Would you write out all of the entries below, exactly as they stand?

:: Dataset extract ::

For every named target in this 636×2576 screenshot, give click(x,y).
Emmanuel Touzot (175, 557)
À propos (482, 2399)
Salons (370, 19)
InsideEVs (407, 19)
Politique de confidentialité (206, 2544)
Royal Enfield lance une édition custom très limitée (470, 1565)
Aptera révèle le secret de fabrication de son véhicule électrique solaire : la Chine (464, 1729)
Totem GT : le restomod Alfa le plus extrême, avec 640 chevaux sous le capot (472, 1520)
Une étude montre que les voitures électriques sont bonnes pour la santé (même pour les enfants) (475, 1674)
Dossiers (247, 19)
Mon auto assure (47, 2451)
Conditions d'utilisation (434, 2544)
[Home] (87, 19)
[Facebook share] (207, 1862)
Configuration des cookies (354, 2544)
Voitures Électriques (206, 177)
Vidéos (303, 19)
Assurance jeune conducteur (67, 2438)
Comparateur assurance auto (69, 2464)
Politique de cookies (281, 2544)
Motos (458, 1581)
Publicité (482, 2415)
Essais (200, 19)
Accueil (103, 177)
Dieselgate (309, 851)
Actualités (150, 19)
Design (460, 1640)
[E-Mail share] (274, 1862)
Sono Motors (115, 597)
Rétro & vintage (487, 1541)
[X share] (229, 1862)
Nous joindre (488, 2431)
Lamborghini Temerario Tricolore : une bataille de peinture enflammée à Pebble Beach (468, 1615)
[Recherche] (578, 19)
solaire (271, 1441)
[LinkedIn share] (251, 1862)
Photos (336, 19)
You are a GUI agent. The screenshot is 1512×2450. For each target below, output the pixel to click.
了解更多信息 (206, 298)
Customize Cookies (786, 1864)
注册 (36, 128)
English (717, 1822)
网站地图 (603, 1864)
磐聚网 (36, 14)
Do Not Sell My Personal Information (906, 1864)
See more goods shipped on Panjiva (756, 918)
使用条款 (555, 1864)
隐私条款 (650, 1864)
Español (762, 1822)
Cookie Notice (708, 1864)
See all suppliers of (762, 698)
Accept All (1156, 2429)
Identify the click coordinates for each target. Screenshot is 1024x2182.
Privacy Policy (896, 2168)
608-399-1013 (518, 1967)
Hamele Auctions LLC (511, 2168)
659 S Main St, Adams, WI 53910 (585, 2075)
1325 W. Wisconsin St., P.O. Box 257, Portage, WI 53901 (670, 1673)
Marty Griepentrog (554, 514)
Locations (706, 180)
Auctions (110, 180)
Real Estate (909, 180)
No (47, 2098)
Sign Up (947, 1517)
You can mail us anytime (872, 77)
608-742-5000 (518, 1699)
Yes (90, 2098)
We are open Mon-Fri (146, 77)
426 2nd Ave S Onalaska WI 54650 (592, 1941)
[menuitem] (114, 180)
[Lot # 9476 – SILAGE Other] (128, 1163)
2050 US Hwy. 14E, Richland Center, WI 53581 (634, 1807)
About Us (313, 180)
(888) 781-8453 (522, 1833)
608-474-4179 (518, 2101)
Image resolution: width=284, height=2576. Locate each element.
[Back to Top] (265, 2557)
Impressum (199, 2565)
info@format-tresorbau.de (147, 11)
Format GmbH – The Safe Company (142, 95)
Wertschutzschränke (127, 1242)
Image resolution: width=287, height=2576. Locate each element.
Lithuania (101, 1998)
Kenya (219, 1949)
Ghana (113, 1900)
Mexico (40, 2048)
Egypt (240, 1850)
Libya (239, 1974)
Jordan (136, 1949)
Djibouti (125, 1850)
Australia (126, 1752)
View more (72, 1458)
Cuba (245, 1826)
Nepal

:::

### Answer for this exercise
For every named target in this 636×2576 screenshot, give click(x,y).
Emmanuel Touzot (175, 557)
À propos (482, 2399)
Salons (370, 19)
InsideEVs (407, 19)
Politique de confidentialité (206, 2544)
Royal Enfield lance une édition custom très limitée (470, 1565)
Aptera révèle le secret de fabrication de son véhicule électrique solaire : la Chine (464, 1729)
Totem GT : le restomod Alfa le plus extrême, avec 640 chevaux sous le capot (472, 1520)
Une étude montre que les voitures électriques sont bonnes pour la santé (même pour les enfants) (475, 1674)
Dossiers (247, 19)
Mon auto assure (47, 2451)
Conditions d'utilisation (434, 2544)
[Home] (87, 19)
[Facebook share] (207, 1862)
Configuration des cookies (354, 2544)
Voitures Électriques (206, 177)
Vidéos (303, 19)
Assurance jeune conducteur (67, 2438)
Comparateur assurance auto (69, 2464)
Politique de cookies (281, 2544)
Motos (458, 1581)
Publicité (482, 2415)
Essais (200, 19)
Accueil (103, 177)
Dieselgate (309, 851)
Actualités (150, 19)
Design (460, 1640)
[E-Mail share] (274, 1862)
Sono Motors (115, 597)
Rétro & vintage (487, 1541)
[X share] (229, 1862)
Nous joindre (488, 2431)
Lamborghini Temerario Tricolore : une bataille de peinture enflammée à Pebble Beach (468, 1615)
[Recherche] (578, 19)
solaire (271, 1441)
[LinkedIn share] (251, 1862)
Photos (336, 19)
You are a GUI agent. The screenshot is 1512×2450. For each target below, output the pixel to click.
了解更多信息 (206, 298)
Customize Cookies (786, 1864)
注册 (36, 128)
English (717, 1822)
网站地图 (603, 1864)
磐聚网 (36, 14)
Do Not Sell My Personal Information (906, 1864)
See more goods shipped on Panjiva (756, 918)
使用条款 (555, 1864)
隐私条款 (650, 1864)
Español (762, 1822)
Cookie Notice (708, 1864)
See all suppliers of (762, 698)
Accept All (1156, 2429)
Identify the click coordinates for each target. Screenshot is 1024x2182.
Privacy Policy (896, 2168)
608-399-1013 (518, 1967)
Hamele Auctions LLC (511, 2168)
659 S Main St, Adams, WI 53910 (585, 2075)
1325 W. Wisconsin St., P.O. Box 257, Portage, WI 53901 (670, 1673)
Marty Griepentrog (554, 514)
Locations (706, 180)
Auctions (110, 180)
Real Estate (909, 180)
No (47, 2098)
Sign Up (947, 1517)
You can mail us anytime (872, 77)
608-742-5000 (518, 1699)
Yes (90, 2098)
We are open Mon-Fri (146, 77)
426 2nd Ave S Onalaska WI 54650 (592, 1941)
[menuitem] (114, 180)
[Lot # 9476 – SILAGE Other] (128, 1163)
2050 US Hwy. 14E, Richland Center, WI 53581 (634, 1807)
About Us (313, 180)
(888) 781-8453 (522, 1833)
608-474-4179 (518, 2101)
Image resolution: width=284, height=2576. Locate each element.
[Back to Top] (265, 2557)
Impressum (199, 2565)
info@format-tresorbau.de (147, 11)
Format GmbH – The Safe Company (142, 95)
Wertschutzschränke (127, 1242)
Image resolution: width=287, height=2576. Locate each element.
Lithuania (101, 1998)
Kenya (219, 1949)
Ghana (113, 1900)
Mexico (40, 2048)
Egypt (240, 1850)
Libya (239, 1974)
Jordan (136, 1949)
Djibouti (125, 1850)
Australia (126, 1752)
View more (72, 1458)
Cuba (245, 1826)
Nepal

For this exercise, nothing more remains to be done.